begin

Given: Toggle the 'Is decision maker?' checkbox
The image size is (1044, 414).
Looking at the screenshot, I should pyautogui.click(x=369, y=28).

end
begin

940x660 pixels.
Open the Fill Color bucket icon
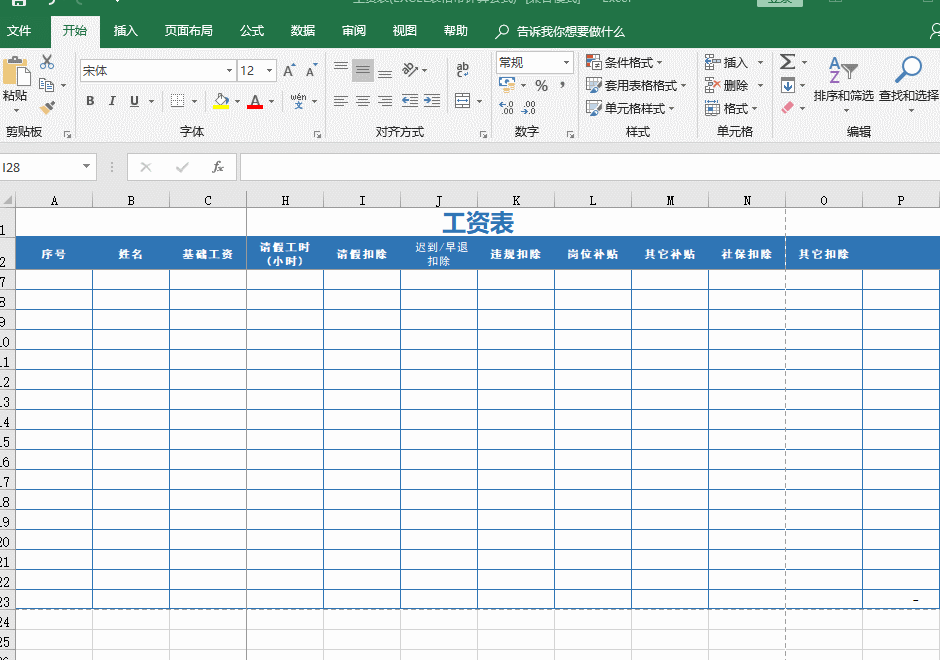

end

## DIRECTIONS FOR THIS TASK
Please copy the records word for word, beginning at the line that contains "Given: Toggle the" and stopping after the line that contains "Looking at the".

## SOLUTION TO THE EXERCISE
Given: Toggle the 'Is decision maker?' checkbox
The image size is (1044, 414).
Looking at the screenshot, I should pyautogui.click(x=369, y=28).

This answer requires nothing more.